* [EXTRACTED ENTRIES]
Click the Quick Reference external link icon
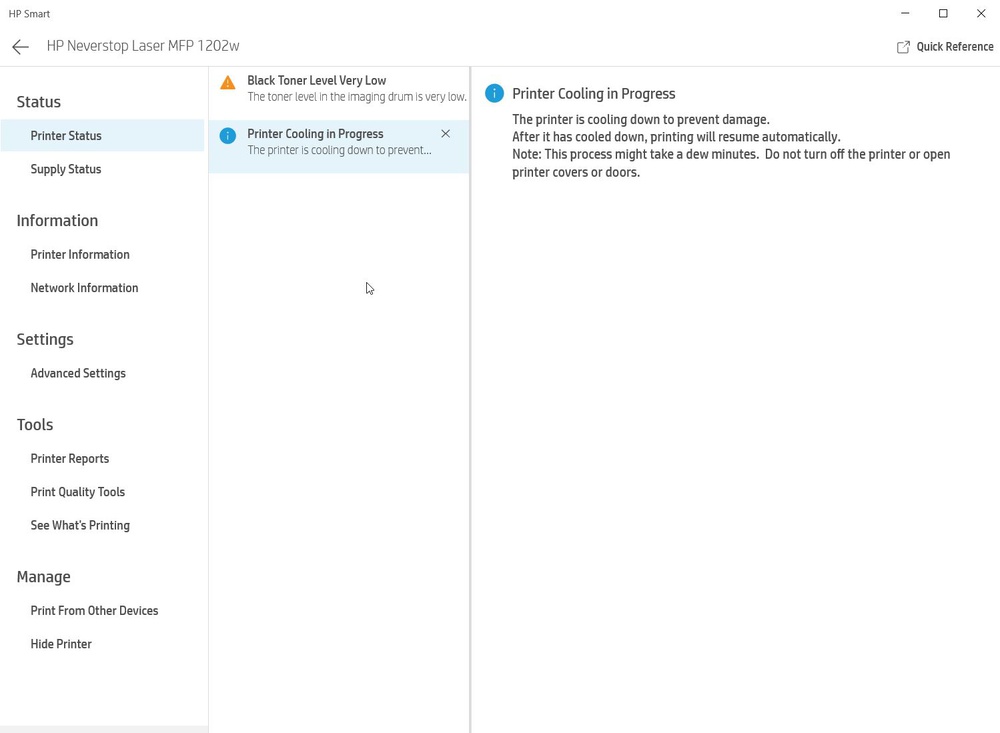This screenshot has width=1000, height=733. [x=903, y=47]
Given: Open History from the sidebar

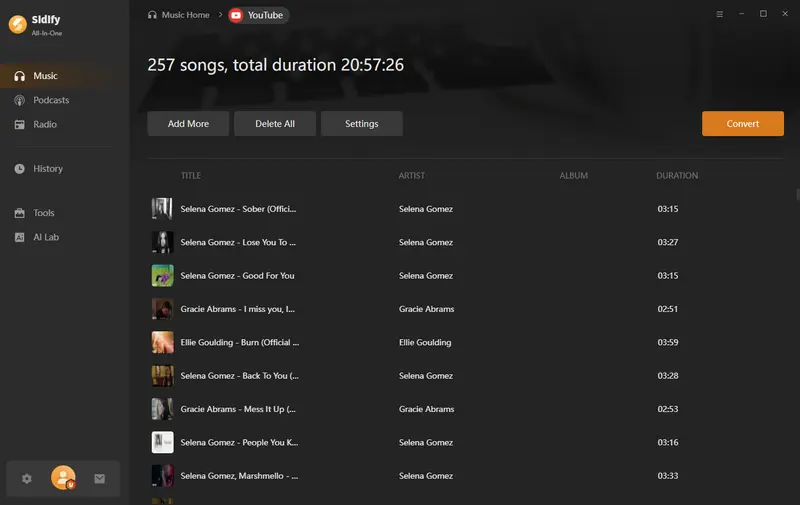Looking at the screenshot, I should pos(47,169).
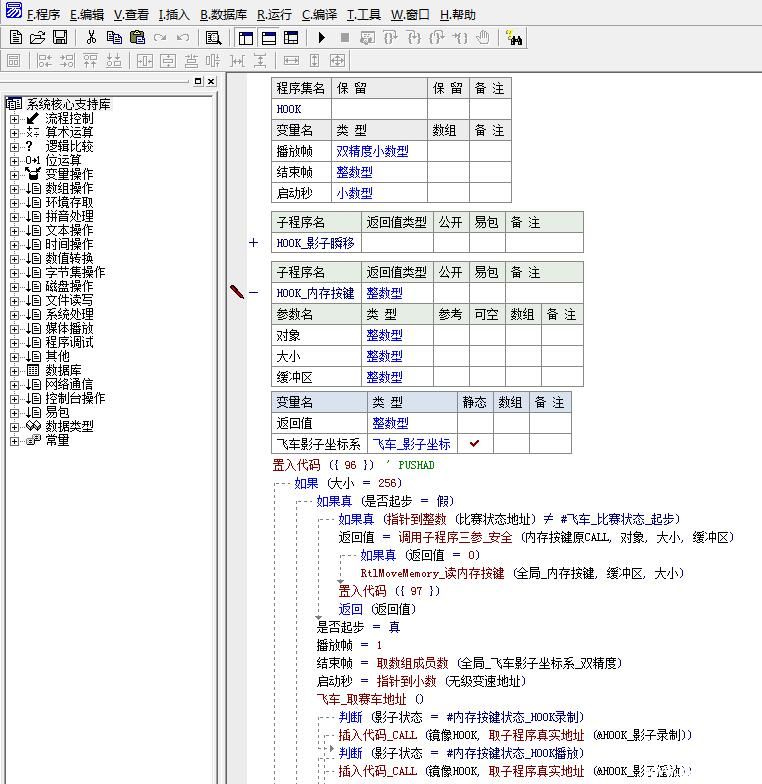Toggle static checkmark for 飞车影子坐标系 variable

pyautogui.click(x=474, y=444)
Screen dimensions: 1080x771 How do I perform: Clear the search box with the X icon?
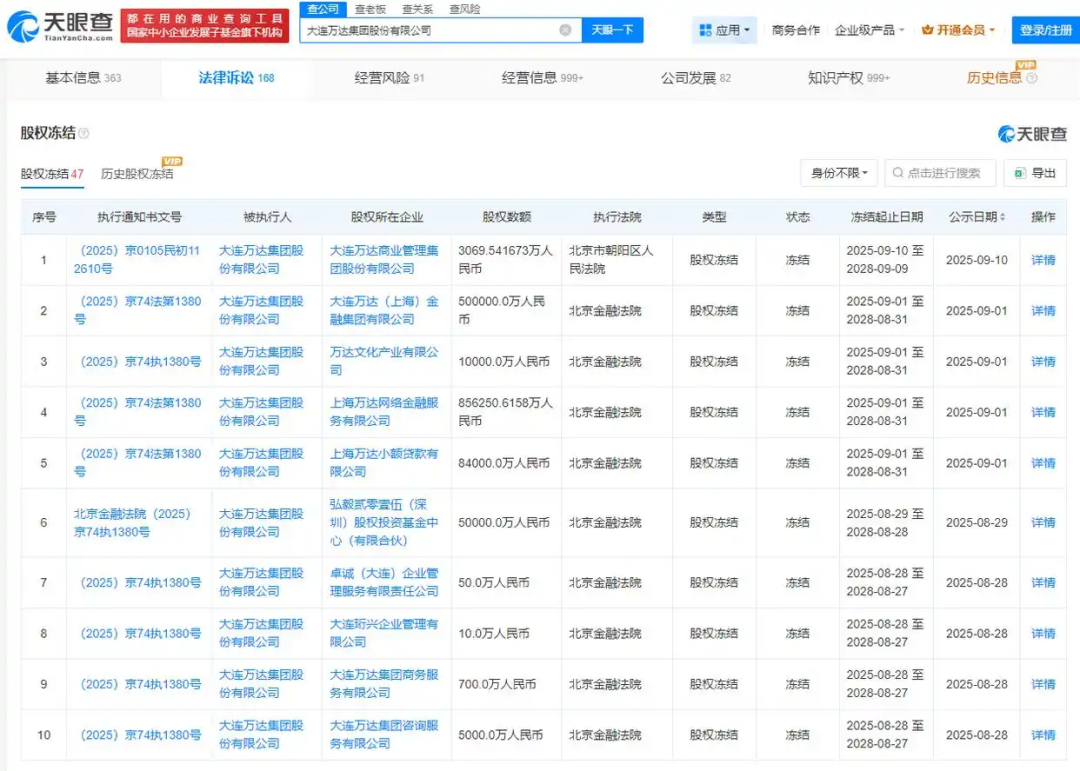click(565, 30)
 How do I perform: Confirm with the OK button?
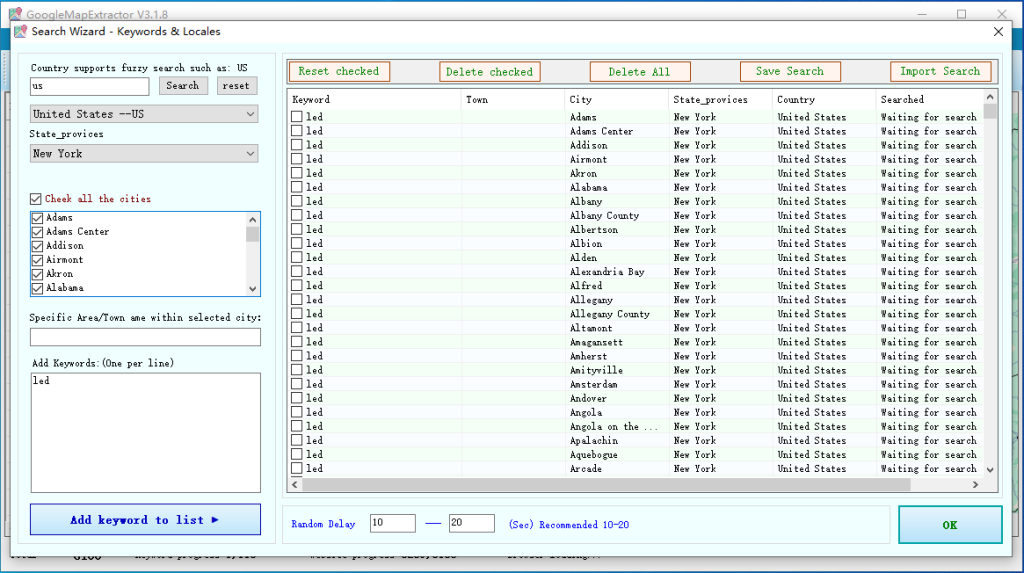click(949, 525)
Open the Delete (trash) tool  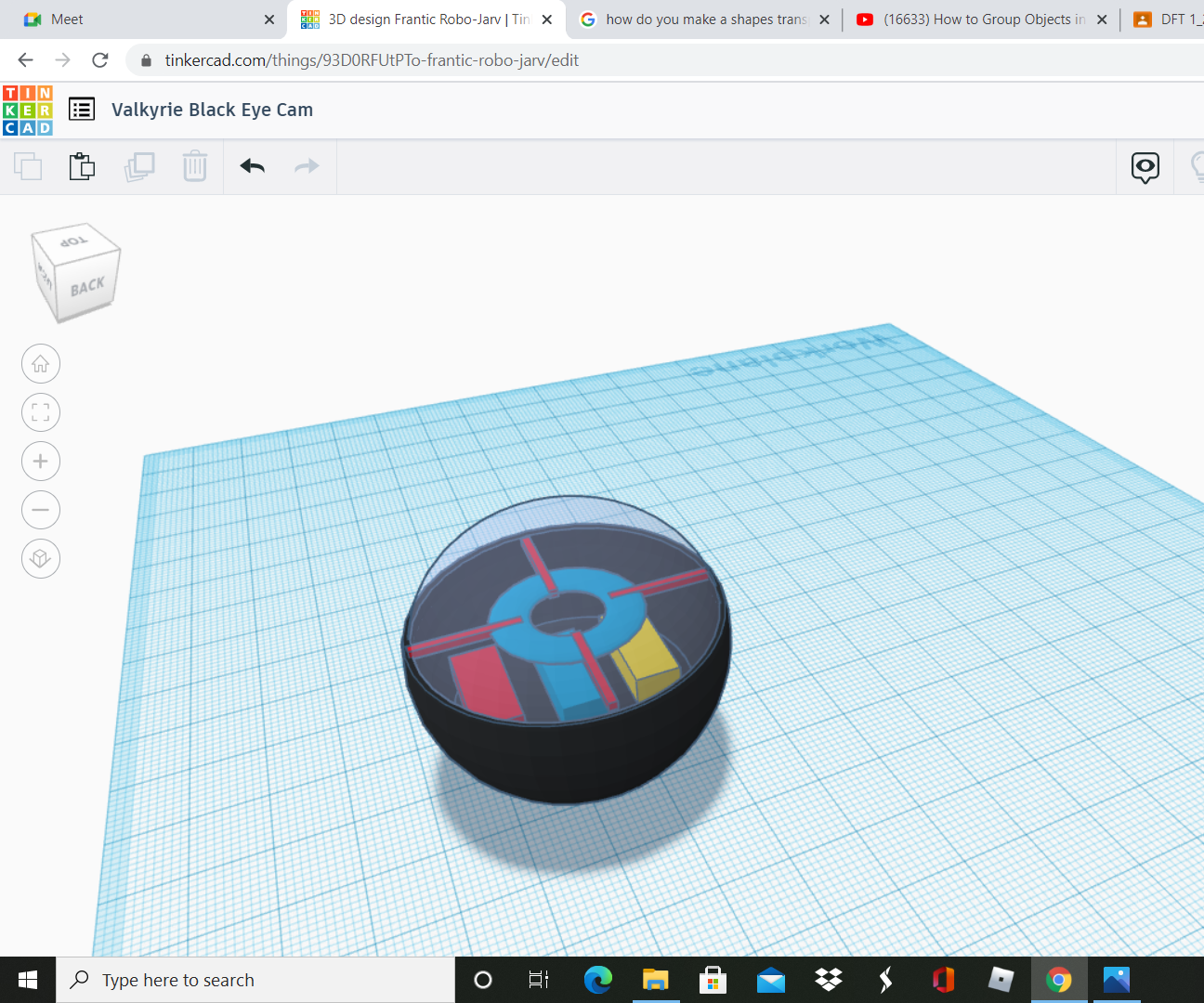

* [TO DO]
Extract only the lines from the line containing "Given: Open History from the sidebar" through the final line of the records; keep both ends and drop every picture.

* [ANSWER BOX]
Given: Open History from the sidebar

Looking at the screenshot, I should pos(47,169).
Toggle static checkmark for 飞车影子坐标系 variable

pyautogui.click(x=474, y=444)
Screen dimensions: 1080x771 How do I perform: Clear the search box with the X icon?
click(565, 30)
 How do I perform: Confirm with the OK button?
click(949, 525)
Open the Delete (trash) tool  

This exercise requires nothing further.